From the line containing "You are a GUI" down to the final line of the entries below, return each line exactly and drop the pictures.

☆ ☆ ☆

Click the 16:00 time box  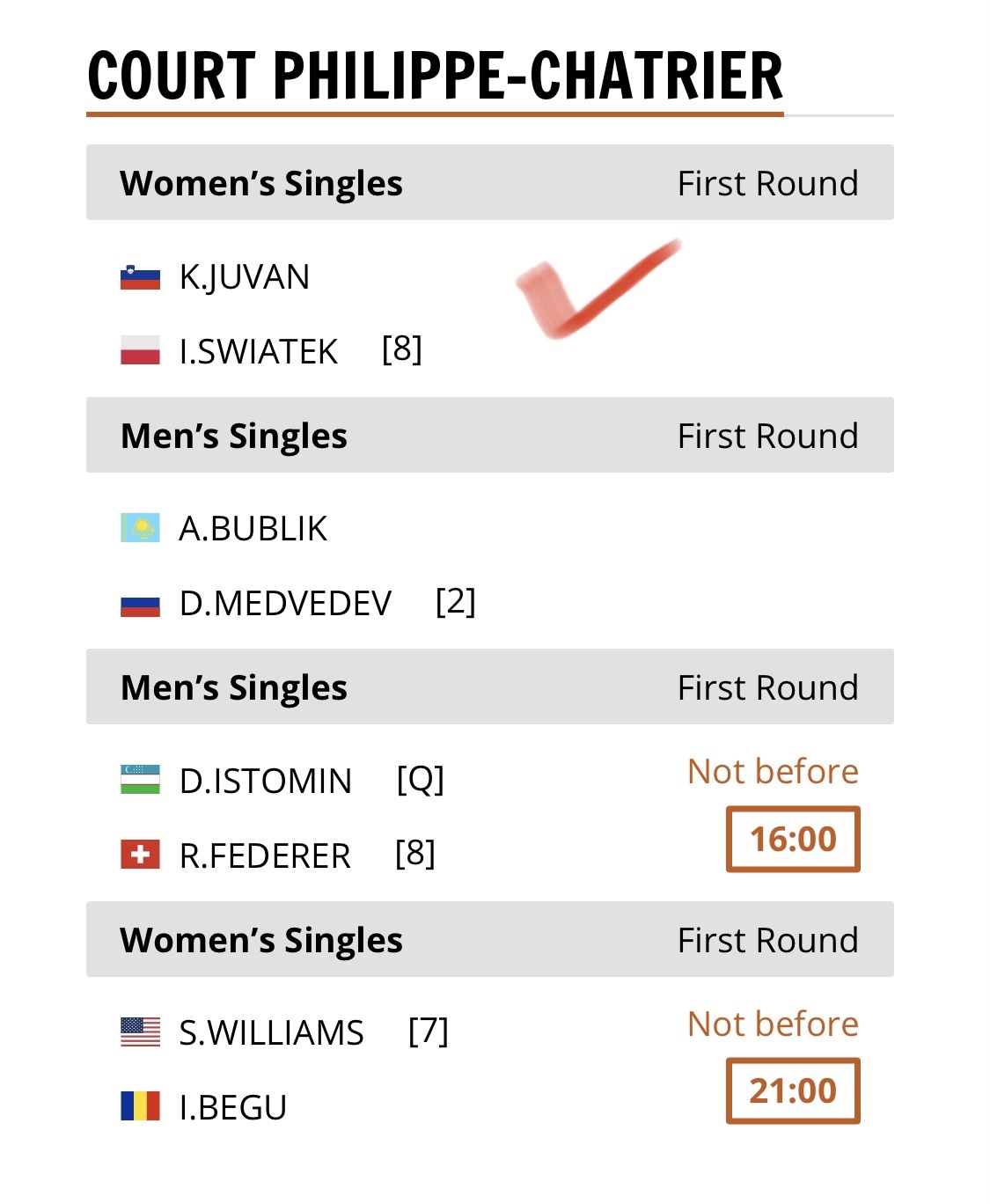(x=792, y=839)
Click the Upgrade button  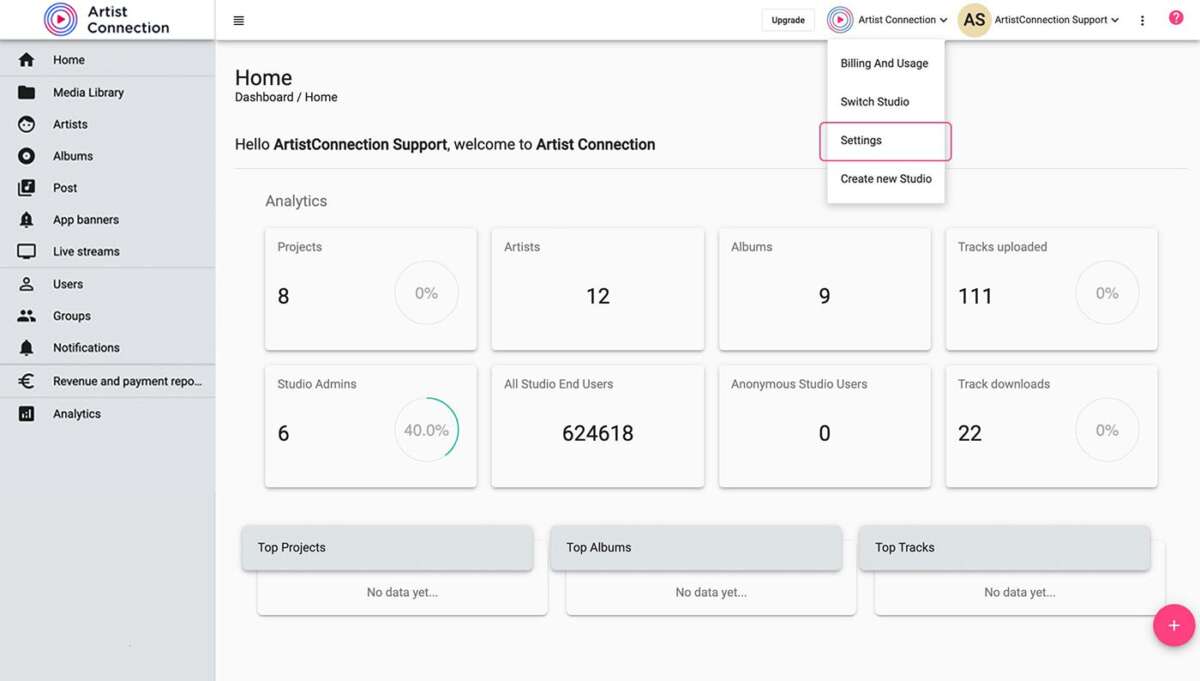[x=788, y=19]
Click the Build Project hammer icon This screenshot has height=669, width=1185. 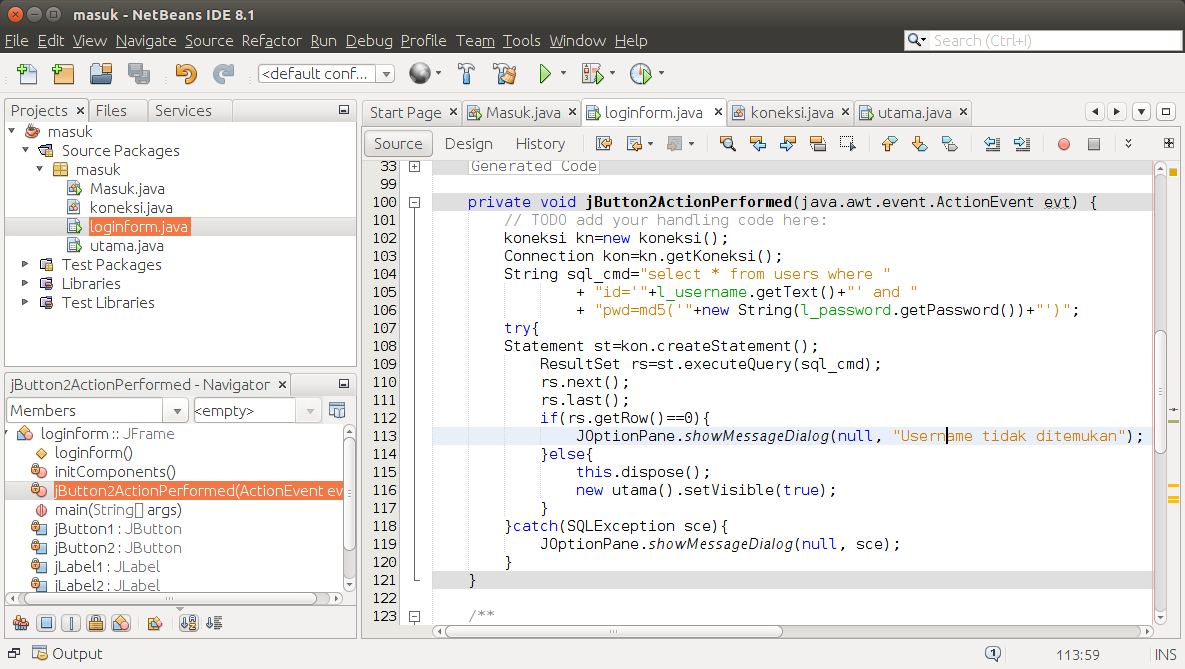[466, 73]
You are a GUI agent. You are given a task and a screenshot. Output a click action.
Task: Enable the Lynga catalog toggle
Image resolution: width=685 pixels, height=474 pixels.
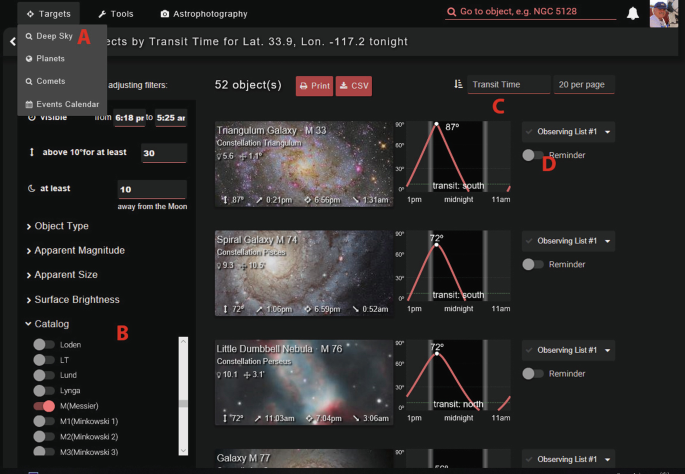point(43,390)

☆ ☆ ☆

— Task response —
You are a GUI agent. You are given a task and a screenshot. Output a click action.
Task: Enable the Lynga catalog toggle
Image resolution: width=685 pixels, height=474 pixels.
point(43,390)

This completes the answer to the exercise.